The Wagner Group was always considered as ‘Putin’s private army’, which could conveniently do the dirty work of Russian foreign policy while affording Moscow a spurious stance of deniability. However, as tensions mounted between the Russian Defence Ministry and Wagner’s mercurial leader, Yevgeny Prigozhin, over the conduct of the war in Ukraine, Putin moved to bring the Wagner Group more closely into the fold – with consequences that ultimately posed a considerable challenge to the Russian leader.
In June 2023 Putin sided with his defence minister, Sergei Shoigu, who on 10 June ordered all volunteer and mercenary groups to sign contracts with his ministry by the end of that month. This clear attempt to rein in the autonomy of Wagner was immediately rebuffed by Prigozhin, yet the prospect of Wagner losing state support ultimately precipitated his now infamous rebellion on 24 June.
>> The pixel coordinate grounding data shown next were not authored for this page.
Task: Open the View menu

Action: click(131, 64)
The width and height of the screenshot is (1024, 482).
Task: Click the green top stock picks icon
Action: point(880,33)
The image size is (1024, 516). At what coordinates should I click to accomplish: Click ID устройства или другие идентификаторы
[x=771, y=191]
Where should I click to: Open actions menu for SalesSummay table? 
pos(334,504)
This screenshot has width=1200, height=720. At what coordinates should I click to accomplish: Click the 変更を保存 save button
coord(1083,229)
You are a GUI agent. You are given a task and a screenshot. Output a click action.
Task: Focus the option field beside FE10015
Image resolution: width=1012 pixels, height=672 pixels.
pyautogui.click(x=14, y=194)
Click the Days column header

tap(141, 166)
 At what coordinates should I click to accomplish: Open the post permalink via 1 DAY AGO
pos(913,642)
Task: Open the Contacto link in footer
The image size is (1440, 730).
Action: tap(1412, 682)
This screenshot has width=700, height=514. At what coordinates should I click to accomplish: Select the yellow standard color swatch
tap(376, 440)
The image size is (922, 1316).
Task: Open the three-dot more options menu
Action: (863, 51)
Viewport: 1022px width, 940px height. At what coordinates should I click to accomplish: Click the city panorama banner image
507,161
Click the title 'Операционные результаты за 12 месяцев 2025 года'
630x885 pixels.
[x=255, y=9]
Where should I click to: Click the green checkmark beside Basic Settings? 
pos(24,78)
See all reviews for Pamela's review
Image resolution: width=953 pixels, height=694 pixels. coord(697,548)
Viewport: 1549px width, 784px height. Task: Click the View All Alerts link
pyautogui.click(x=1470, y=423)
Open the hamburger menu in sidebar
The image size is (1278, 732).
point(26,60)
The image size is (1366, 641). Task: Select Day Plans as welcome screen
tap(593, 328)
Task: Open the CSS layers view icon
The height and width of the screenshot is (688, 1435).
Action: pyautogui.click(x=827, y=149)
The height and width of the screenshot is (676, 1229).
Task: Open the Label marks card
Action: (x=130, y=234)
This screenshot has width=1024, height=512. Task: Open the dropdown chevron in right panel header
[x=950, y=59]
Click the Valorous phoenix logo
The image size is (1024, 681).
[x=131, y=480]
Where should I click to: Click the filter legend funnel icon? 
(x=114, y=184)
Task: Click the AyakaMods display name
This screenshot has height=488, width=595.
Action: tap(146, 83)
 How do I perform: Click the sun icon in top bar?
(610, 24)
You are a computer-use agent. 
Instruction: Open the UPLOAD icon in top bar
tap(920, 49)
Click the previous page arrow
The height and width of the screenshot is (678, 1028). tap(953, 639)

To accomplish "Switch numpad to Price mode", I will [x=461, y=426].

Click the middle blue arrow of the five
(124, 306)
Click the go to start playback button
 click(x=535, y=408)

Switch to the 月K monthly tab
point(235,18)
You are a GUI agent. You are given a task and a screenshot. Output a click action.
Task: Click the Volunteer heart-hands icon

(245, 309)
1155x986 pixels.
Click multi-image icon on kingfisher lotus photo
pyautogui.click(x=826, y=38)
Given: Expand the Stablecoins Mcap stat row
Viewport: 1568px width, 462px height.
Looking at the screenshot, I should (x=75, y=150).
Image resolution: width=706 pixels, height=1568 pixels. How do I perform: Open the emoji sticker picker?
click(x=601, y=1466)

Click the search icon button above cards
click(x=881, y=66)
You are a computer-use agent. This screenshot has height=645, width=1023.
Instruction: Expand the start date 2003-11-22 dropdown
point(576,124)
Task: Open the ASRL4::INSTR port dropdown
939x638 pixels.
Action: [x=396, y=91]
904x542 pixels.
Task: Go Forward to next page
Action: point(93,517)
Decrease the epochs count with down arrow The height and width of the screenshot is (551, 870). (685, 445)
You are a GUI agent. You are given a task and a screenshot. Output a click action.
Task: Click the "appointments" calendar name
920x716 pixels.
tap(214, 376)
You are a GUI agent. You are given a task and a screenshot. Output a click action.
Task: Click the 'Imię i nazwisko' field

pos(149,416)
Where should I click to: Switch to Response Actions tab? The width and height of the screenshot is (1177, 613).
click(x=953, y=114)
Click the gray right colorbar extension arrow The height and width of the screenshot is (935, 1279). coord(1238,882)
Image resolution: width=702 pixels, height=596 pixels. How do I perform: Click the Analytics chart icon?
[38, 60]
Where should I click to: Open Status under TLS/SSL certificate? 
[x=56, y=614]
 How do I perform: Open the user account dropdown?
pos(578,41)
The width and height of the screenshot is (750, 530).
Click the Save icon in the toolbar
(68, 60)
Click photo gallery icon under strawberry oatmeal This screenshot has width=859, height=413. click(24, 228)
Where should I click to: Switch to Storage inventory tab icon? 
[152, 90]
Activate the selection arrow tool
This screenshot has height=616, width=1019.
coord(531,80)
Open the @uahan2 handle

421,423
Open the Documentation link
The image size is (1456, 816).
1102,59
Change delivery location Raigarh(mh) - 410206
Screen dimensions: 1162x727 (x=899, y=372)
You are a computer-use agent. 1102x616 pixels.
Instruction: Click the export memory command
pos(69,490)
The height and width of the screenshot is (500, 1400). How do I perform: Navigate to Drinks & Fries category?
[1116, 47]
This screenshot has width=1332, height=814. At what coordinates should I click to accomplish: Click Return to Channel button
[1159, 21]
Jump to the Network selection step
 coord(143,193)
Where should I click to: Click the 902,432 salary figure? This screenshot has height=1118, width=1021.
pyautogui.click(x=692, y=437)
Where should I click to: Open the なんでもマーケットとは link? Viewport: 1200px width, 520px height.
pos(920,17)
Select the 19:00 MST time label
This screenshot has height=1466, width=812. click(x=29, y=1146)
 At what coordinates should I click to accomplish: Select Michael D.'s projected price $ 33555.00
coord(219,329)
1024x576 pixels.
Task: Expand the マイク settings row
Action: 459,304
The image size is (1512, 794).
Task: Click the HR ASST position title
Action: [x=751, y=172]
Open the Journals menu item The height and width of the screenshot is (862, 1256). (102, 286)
With Prigozhin having now suffered the fate of many a Putin critic, killed in a 23 August plane crash likely caused by sabotage, it remains to be seen whether Wagner will continue as an entity, either on its own or subsumed within the Russian Defence Ministry.
Given that Wagner field commander Dmitriy Utkin, reportedly the founder of the group, as well its logistics chief, Valeriy Chekalov, also died in the crash that killed Prigozhin, it seems unlikely there is anyone with the force of personality to see an independent Wagner Group remain in operation.
It thus appears most likely that Wagner’s mercenaries will either fold into the ranks of the regular Russian military or re-emerge under the flag of another mercenary group that is somewhat more compliant with Russia’s military leadership, rendering the UK’s proscription of the group a somewhat moot point.